どうやら、あの遊園地は経営難の為、売却の動きが出ているようだが、そこで名乗りをあげたのが産屋敷の関連企業だったようだ。だが、その企業はあの山間の遊園地を取り潰し、産廃処理施設にする計画を立てていた。
「周囲の環境への配慮は全くなされず、そして近隣住民への説明の義務を怠っている点、その辺りを問題視していた鬼舞辻と共に極秘で調査を続けた結果、産廃処理施設建設を公にした方が良いかと思いました」
矛先は完全に産廃処理施設へと向き、その上、この誘致に関わっている議員の名前も述べた為、無惨の盛大な告白劇など綺麗に忘れ去られている。

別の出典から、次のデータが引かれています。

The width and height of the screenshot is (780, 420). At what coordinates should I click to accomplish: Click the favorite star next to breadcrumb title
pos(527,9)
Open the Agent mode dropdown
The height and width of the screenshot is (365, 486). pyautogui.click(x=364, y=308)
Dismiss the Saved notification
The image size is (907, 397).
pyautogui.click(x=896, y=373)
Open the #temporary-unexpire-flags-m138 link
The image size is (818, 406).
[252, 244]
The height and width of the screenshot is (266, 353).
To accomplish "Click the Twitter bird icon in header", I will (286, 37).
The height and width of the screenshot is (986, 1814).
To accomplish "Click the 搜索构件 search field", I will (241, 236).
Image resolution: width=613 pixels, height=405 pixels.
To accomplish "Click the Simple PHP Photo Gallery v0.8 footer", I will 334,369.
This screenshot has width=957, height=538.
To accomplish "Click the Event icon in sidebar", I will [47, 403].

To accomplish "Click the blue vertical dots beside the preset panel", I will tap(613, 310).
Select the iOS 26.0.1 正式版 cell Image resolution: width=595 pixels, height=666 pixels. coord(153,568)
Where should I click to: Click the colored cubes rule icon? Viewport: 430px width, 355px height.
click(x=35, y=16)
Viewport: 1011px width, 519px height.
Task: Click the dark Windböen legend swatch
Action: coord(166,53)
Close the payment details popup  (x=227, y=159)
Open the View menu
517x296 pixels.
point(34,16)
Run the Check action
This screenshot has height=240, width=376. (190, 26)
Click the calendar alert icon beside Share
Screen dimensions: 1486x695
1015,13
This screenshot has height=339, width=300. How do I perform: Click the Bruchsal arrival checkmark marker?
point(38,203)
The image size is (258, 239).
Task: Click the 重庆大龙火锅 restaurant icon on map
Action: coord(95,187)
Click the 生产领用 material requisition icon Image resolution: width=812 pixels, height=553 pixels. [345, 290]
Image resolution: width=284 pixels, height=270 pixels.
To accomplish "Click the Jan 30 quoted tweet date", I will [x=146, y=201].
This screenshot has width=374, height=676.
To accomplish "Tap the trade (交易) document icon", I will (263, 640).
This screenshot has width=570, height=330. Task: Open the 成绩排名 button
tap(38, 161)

この件については後日、調査することとなり、本日の国会はこれにて終了となる。
帰りの車の中で無惨は完全に拗ねてしまい、後部座席でかなりお怒りの状態だった。
「調査なら調査だと言え」
「すみません。ですが、割と楽しい場所だったと思っていただきたかったので」
始めに目的を言ってしまうと、無惨は性格上、徹底的に産屋敷の粗探しをしようとする。だが、黒死牟としては、あの遊園地を楽しんでもらいたかったのだ。
「何かそんなに思い入れがあるのか?」
「えぇ……子供の頃、親と唯一遊びに行った場所なんです。あまり親と出掛けた思い出がないので、どうしてもあそこが産廃処理施設になるのが嫌で」
「公私混同だな」
「すみません。その為に先生のお力を勝手に使ってしまいました」
運転しながら黒死牟は謝るが、二人がぎくしゃくしているのは、その件ではない。
黒死牟も部屋に入るまで、ずっと無惨の話を聞いていたのだ。そして、あの告白も。
無惨はつい頭に血が上って、ペラペラと黒死牟への愛を語ってしまったが、皆に知られたことを後悔はしていなかった。ただ、黒死牟からの返事を聞くのが怖いと思っていた。こんな風に一方的に思われても迷惑なだけだろう。関係を強要されるのでは、と自分の元を去るかもしれない。早まったことをしてしまったという後悔が今になって襲ってきた。
「先生」
口火を切ったのは黒死牟だった。
「国会で仰られていた件ですが」
「あぁ……」
気持ち悪いって言われるのかなぁ……黒死牟のことだから、物凄いオブラートに包んで、こちらが傷つかない配慮をしながら断ってくるだろうから、理解するのに時間がかかって、理解した瞬間に余計に傷付くなぁ……と、返事を聞く前から既に傷付いていた。
「本当に私でよろしいのですか?」
「え?」
「私は男です。先生のお世継ぎを産むことはできませんし、私よりもっと有能な秘書が現れる日が来るかもしれません。容色だって衰えます。それでも、先生のお側にいることは許されるのでしょうか?」
無惨は嬉しそうに笑い、ルームミラー越しに黒死牟を見た。
「当然だ、お前以外で私の供に相応しい人間はいない」
黒死牟は路肩に車を停め、車のシートを倒した。
「……不束者ですが、どうぞ……」
言い終わらないうちに無惨に唇を奪われ、二人は嬉しそうにキスを交わした。